BEGIN

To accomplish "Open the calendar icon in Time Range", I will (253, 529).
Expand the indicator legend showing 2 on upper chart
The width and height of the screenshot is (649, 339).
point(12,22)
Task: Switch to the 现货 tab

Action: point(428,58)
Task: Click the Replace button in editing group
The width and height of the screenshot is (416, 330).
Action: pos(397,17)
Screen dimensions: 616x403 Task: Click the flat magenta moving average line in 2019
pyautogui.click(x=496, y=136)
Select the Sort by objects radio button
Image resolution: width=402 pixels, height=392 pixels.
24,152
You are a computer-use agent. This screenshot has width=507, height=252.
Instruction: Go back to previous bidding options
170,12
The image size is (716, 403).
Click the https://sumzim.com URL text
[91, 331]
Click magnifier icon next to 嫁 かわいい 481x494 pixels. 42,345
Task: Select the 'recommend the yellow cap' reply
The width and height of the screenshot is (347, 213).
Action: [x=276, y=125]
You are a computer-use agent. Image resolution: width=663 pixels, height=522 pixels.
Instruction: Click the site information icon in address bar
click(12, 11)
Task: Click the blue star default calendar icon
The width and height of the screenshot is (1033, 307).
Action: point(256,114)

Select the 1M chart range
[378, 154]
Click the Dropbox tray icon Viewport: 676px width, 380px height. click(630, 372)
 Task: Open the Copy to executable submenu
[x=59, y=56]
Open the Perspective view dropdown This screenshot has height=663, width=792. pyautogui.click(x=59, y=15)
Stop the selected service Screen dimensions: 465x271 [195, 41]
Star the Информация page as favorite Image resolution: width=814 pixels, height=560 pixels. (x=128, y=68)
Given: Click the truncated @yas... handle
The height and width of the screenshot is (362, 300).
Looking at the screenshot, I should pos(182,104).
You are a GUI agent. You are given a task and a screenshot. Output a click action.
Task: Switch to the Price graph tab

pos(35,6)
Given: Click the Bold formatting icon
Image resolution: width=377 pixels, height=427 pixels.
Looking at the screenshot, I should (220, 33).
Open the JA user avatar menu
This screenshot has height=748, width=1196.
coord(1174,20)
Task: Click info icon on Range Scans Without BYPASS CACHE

END

### Work to be completed
Each entry should be retyped exactly as given.

### Task response
To accomplish "Open the calendar icon in Time Range", I will (253, 529).
Expand the indicator legend showing 2 on upper chart
The width and height of the screenshot is (649, 339).
point(12,22)
Task: Switch to the 现货 tab

Action: point(428,58)
Task: Click the Replace button in editing group
The width and height of the screenshot is (416, 330).
Action: pos(397,17)
Screen dimensions: 616x403 Task: Click the flat magenta moving average line in 2019
pyautogui.click(x=496, y=136)
Select the Sort by objects radio button
Image resolution: width=402 pixels, height=392 pixels.
24,152
You are a computer-use agent. This screenshot has width=507, height=252.
Instruction: Go back to previous bidding options
170,12
The image size is (716, 403).
Click the https://sumzim.com URL text
[91, 331]
Click magnifier icon next to 嫁 かわいい 481x494 pixels. 42,345
Task: Select the 'recommend the yellow cap' reply
The width and height of the screenshot is (347, 213).
Action: [x=276, y=125]
You are a computer-use agent. Image resolution: width=663 pixels, height=522 pixels.
Instruction: Click the site information icon in address bar
click(12, 11)
Task: Click the blue star default calendar icon
The width and height of the screenshot is (1033, 307).
Action: point(256,114)

Select the 1M chart range
[378, 154]
Click the Dropbox tray icon Viewport: 676px width, 380px height. click(630, 372)
 Task: Open the Copy to executable submenu
[x=59, y=56]
Open the Perspective view dropdown This screenshot has height=663, width=792. pyautogui.click(x=59, y=15)
Stop the selected service Screen dimensions: 465x271 [195, 41]
Star the Информация page as favorite Image resolution: width=814 pixels, height=560 pixels. (x=128, y=68)
Given: Click the truncated @yas... handle
The height and width of the screenshot is (362, 300).
Looking at the screenshot, I should pos(182,104).
You are a GUI agent. You are given a task and a screenshot. Output a click action.
Task: Switch to the Price graph tab

pos(35,6)
Given: Click the Bold formatting icon
Image resolution: width=377 pixels, height=427 pixels.
Looking at the screenshot, I should (220, 33).
Open the JA user avatar menu
This screenshot has height=748, width=1196.
coord(1174,20)
Task: Click info icon on Range Scans Without BYPASS CACHE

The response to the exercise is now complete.